Document text
----

Some 50 countries and international organizations participated in the Summit and announced a host of concrete and consequential commitments. These included increasing their humanitarian contributions to international organizations by $4.5 billion over 2015 levels; doubling the number of refugees they resettled or afforded other legal channels of admission in 2016; and enhancing access to education for one million refugee children globally and access to lawful work for one million refugees globally.

While such sovereign initiative is necessary, it is insufficient. That is why the President issued a Call to Action in June, asking U.S. firms to mobilize in response to the refugee crisis. The business case for the Call to Action was clear. First, given that the average protracted refugee situation is 26 years, economic integration is key to a sustainable and long-term response whereby refugees can become contributing members of their host economies. Second, responding to humanitarian crises requires solutions and services that the private sector is often able to devise and deploy more deftly than governments or international organizations. Lastly, tapping the skills and talents of refugees can yield real returns for the private sector and avert, as one refugee businessmen put it to me, “brain waste” on a global scale.

----

Task instructions
1) Answer these from the refugee summit passage:
(a) By how much did participants pledge to raise their humanitarian contributions to international organizations over 2015 levels?
(b) How long does the average protracted refugee situation last?
(c) In what month did the President issue the Call to Action?
2) Copy word for word a section of the refugee summit passage: begin at the words "While such sovereign" and stop after "a global scale.".

----

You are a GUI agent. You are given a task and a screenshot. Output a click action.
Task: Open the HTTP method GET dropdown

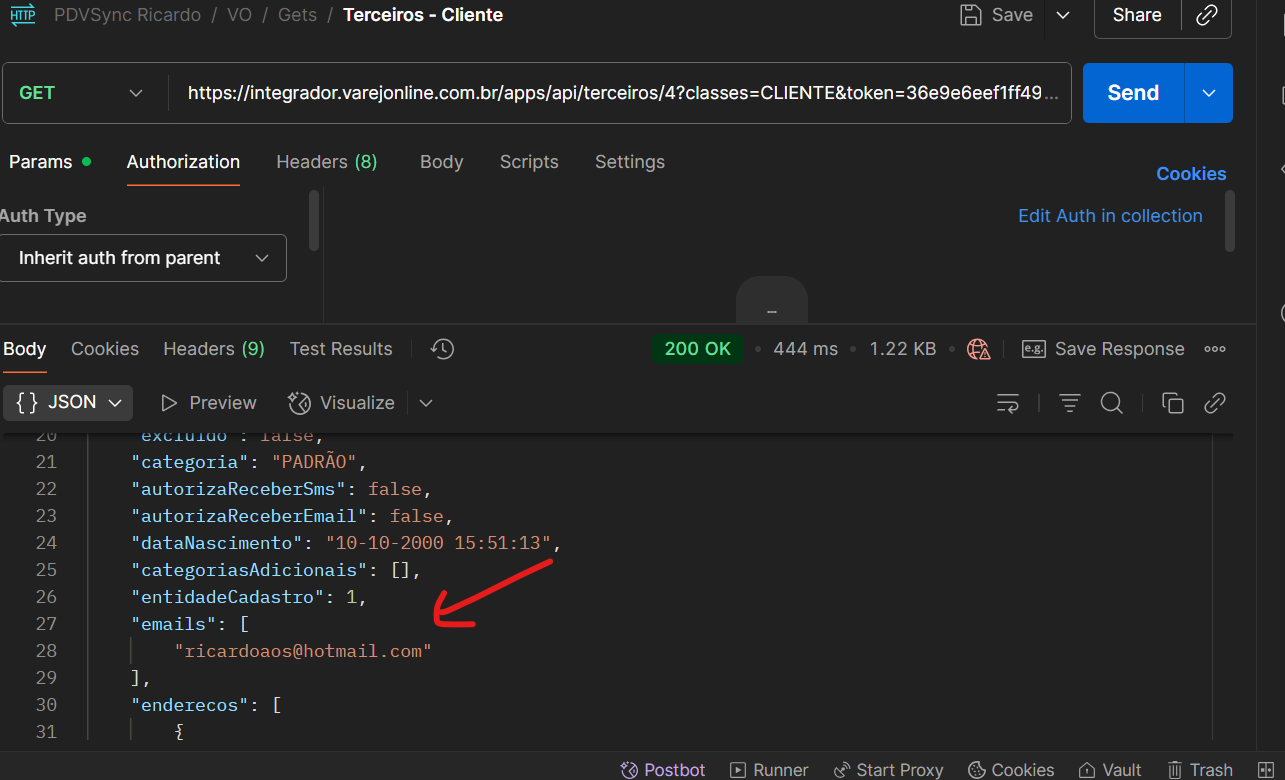coord(82,93)
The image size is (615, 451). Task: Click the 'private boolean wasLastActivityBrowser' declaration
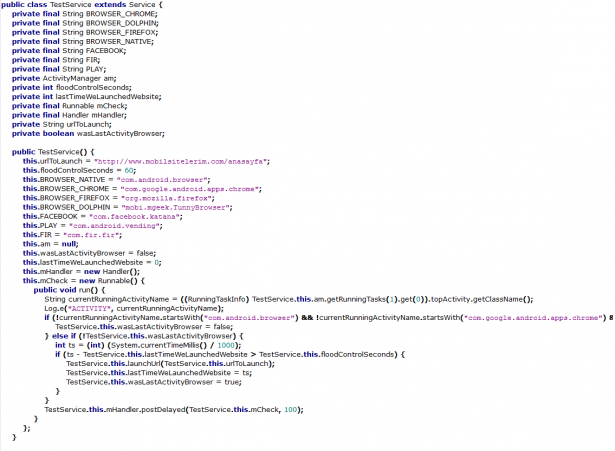(88, 133)
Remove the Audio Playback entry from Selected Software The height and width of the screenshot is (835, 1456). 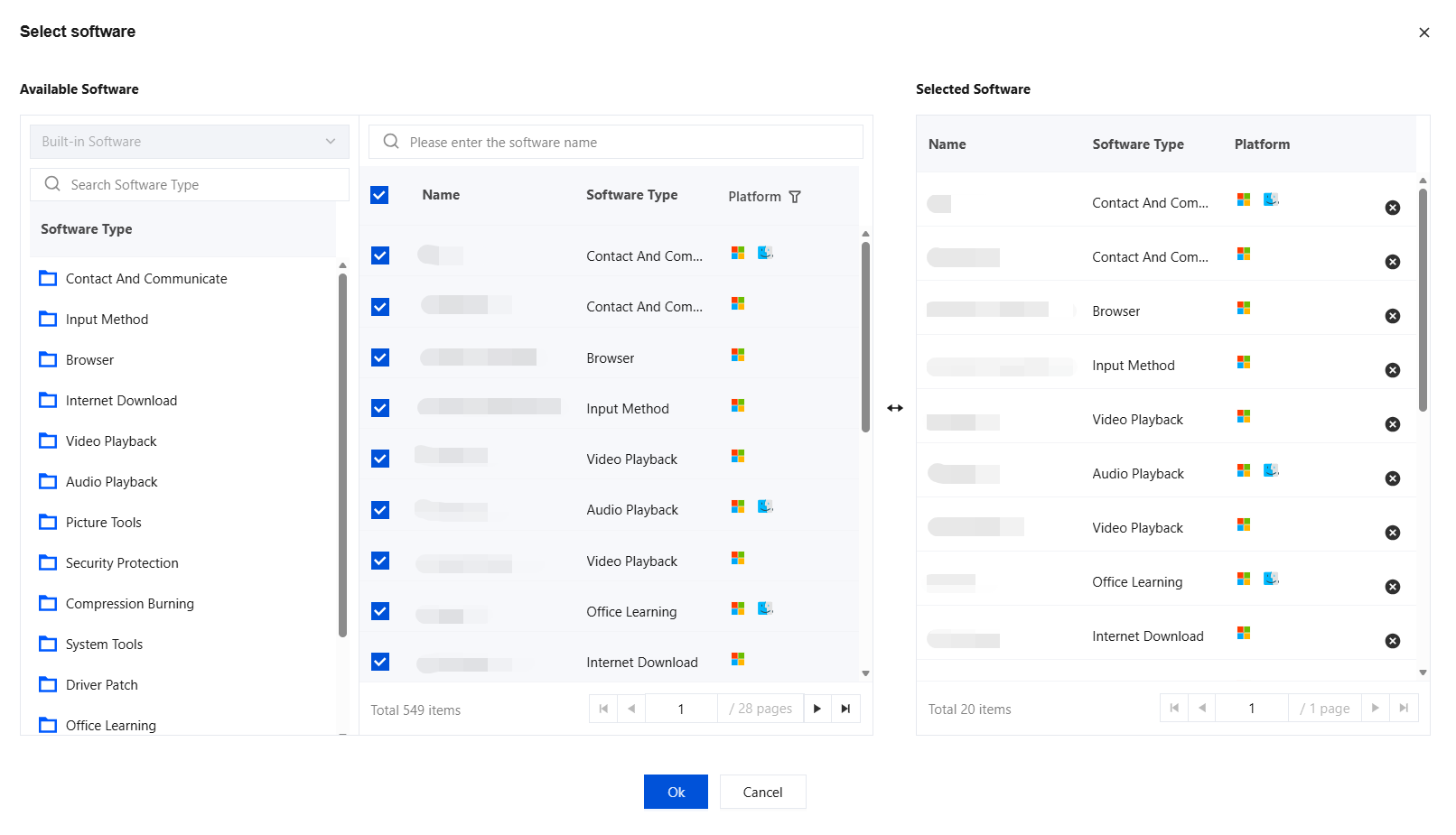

----

Solutions to the tasks
1)
(a) $4.5 billion
(b) 26 years
(c) June

2)
While such sovereign initiative is necessary, it is insufficient. That is why the President issued a Call to Action in June, asking U.S. firms to mobilize in response to the refugee crisis. The business case for the Call to Action was clear. First, given that the average protracted refugee situation is 26 years, economic integration is key to a sustainable and long-term response whereby refugees can become contributing members of their host economies. Second, responding to humanitarian crises requires solutions and services that the private sector is often able to devise and deploy more deftly than governments or international organizations. Lastly, tapping the skills and talents of refugees can yield real returns for the private sector and avert, as one refugee businessmen put it to me, “brain waste” on a global scale.